### Отрывок
К сожалению, я феминистка

Эсти Шушан

Мое феминистическое пробуждение случилось задолго до моего пробуждения как представительницы общины мизрахим — восточных евреев. И обе эти идентичности — и феминистическая, и восточная  — были заложены во мне на этапе переоценки своей ортодоксальности. Как ни странно, ни одна из этих идентичностей не пыталась потеснить другую. Постепенно моя харедимная (ультраортодоксальная) сущность привыкла к этим новым непростым ярлыкам. Не стану врать, будто они сосуществовали в вечной гармонии: каждой из них пришлось в чем-то уступить, чтобы я могла позволить себе немного тишины и спокойствия на пересечениях, но все три идентичности вместе формируют мое сознание и влияют на мои действия.
######
### Фрагмент материала
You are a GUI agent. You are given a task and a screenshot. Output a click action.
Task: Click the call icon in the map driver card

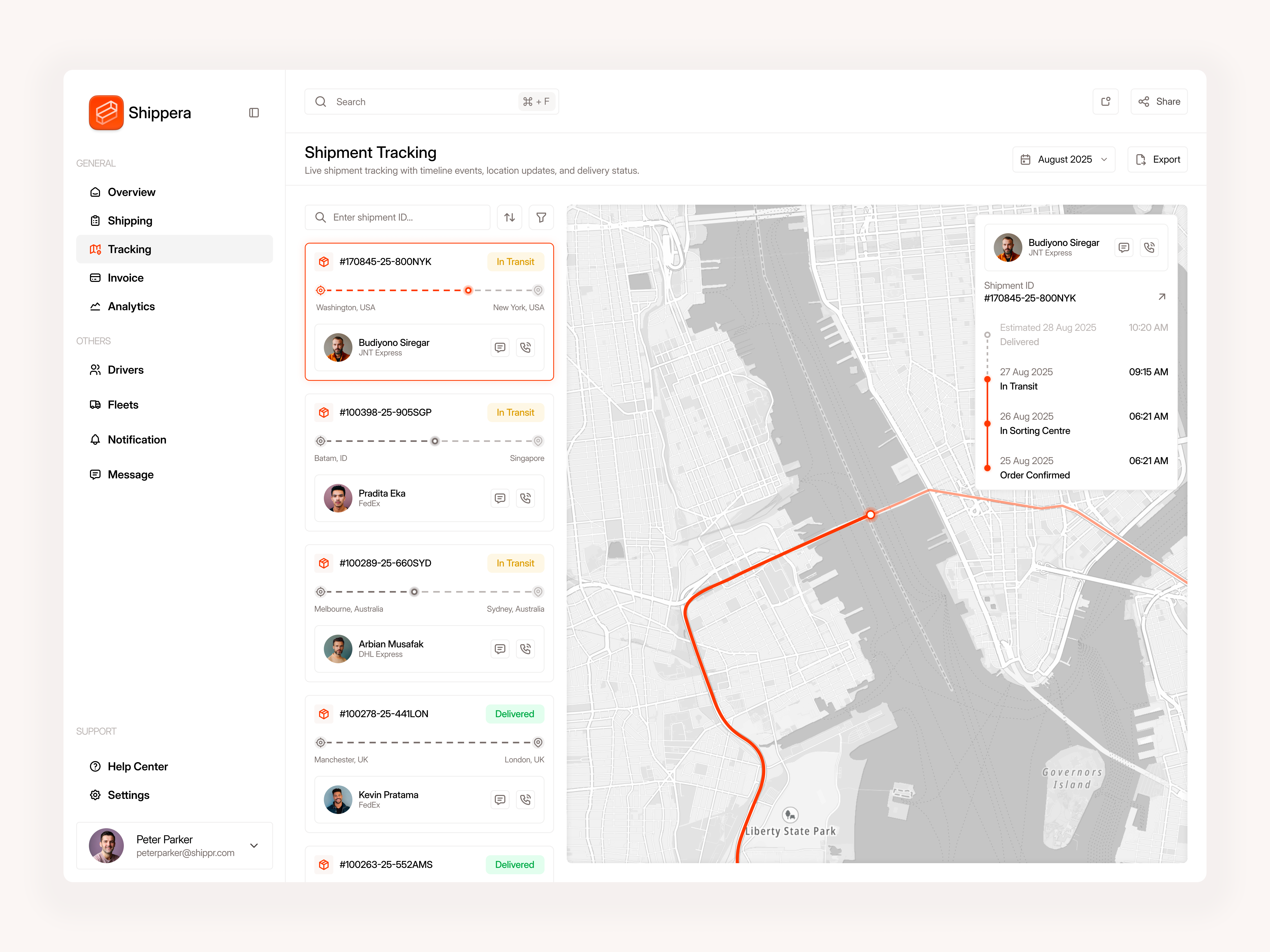click(x=1149, y=247)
######
Задание 1:
Ответьте по отрывку:
(a) Какое пробуждение, по словам автора, случилось раньше?
(b) На каком этапе были заложены обе её новые идентичности?
(c) На что, по словам автора, влияют все три идентичности вместе?
Задание 2:
Перескажите отрывок в двух предложениях.

Полный ответ 1:
(a) Феминистическое пробуждение случилось задолго до пробуждения как представительницы общины мизрахим.
(b) На этапе переоценки своей ортодоксальности.
(c) Они формируют её сознание и влияют на её действия.

Полный ответ 2:
Феминистическое пробуждение автора произошло задолго до её пробуждения как представительницы восточных евреев, и обе эти идентичности были заложены при переоценке её ортодоксальности. Они не пытались потеснить друг друга, а её ультраортодоксальная сущность постепенно к ним привыкла; хотя каждой пришлось в чём-то уступить, вместе все три формируют её сознание и влияют на её действия.